The President. Let me briefly say that it's a pleasure for me to see Foreign Minister Primakov here and to renew our relationship and our dialog. You also know that the Vice President is now in Moscow for his regular meeting with Prime Minister Chernomyrdin. And we have a lot of work to do. But I am very encouraged at the progress in our relationships and in our partnership over the last year or so.

I had a great meeting with President Yeltsin in Helsinki. We were together again in Paris and, of course, in Denver. And among other things, Mr. Primakov and I will be discussing our partnership in Bosnia and our partnership for arms control today—places where we look forward to greater progress.

So I'm glad to see him, and I'm delighted to have this chance to visit.

Would you like to say anything?

Foreign Minister Primakov. Thank you very much for receiving me, Mr. President. It is a great honor for me and also a chance to discuss the issues that you have just mentioned. I've brought for you a message from President Yeltsin. This is the reply to your latest message to him. You will see that, for yourself, it mentions our very big interest in having our relations with the United States develop further on many tracks, not just our desire to do so but also our willingness.

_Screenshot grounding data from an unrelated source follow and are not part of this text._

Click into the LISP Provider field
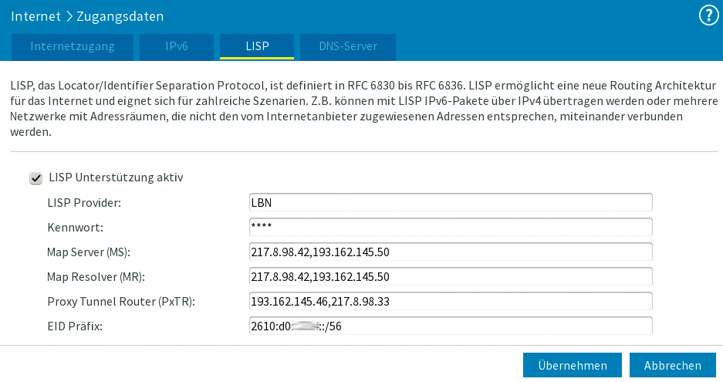Viewport: 723px width, 382px height. click(x=451, y=202)
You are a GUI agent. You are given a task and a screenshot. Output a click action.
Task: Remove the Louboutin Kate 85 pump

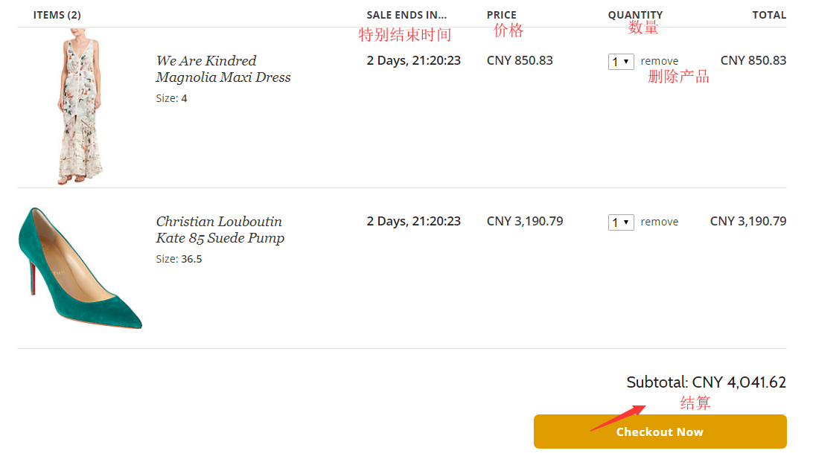coord(659,222)
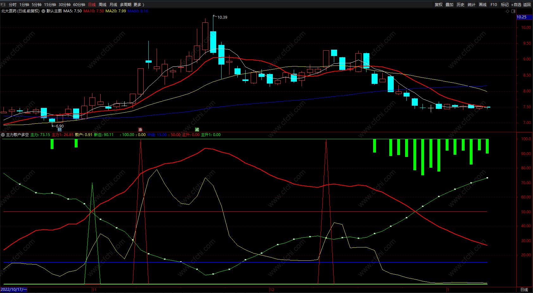Screen dimensions: 533x293
Task: Switch to 周线 weekly period tab
Action: coord(103,4)
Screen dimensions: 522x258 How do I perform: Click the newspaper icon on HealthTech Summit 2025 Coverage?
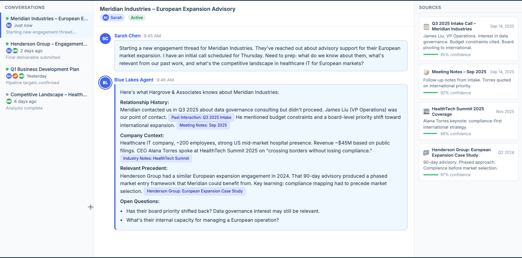426,110
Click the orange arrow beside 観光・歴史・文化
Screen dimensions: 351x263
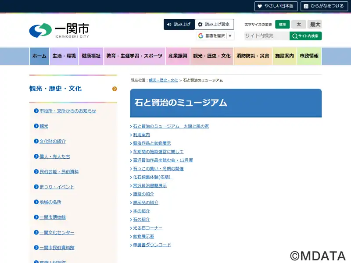click(115, 89)
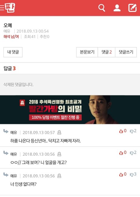This screenshot has width=140, height=197.
Task: Report the 00:57 reply via siren icon
Action: click(x=59, y=132)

Last night we had a very exciting, very productive talk with the Secretary of State. And already, based on that talk, I got a signal coming from Moscow—Madam was asking why I am not being authorized to do certain things. Well, most probably what is at issue is the protocol, because that's something that your Vice President already mentioned. [Laughter] This is to indicate the rapid way the United States operates, and we are far removed, as yet, from that. [Laughter]

The President. Thank you very much.

1996 Campaign Financing

Q. Mr. President, the Justice Department now says it apparently has memos that indicate you were urged to make another 40 fundraising calls.

Sir, what do you recall of these memos, and were the calls made or were they not?

The President. Well, I've already said I don't know—I haven't read—I don't know what you're talking about on the memos because I haven't seen them, so I can't comment on that. I've already answered about the calls.

Let me just say this. I believe what the Vice President did and what I did was legal, and I am absolutely certain that we believed we were acting within the letter of the law. And I'm going to cooperate however I can to establish the facts, but I think that's important that you and the American people understand that, that I certainly—I believed then and I believe now what we did was legal. But I am absolutely positive that we intended to be firmly within the letter of the law when we were out there campaigning and raising funds as we should have been doing. We had to do that.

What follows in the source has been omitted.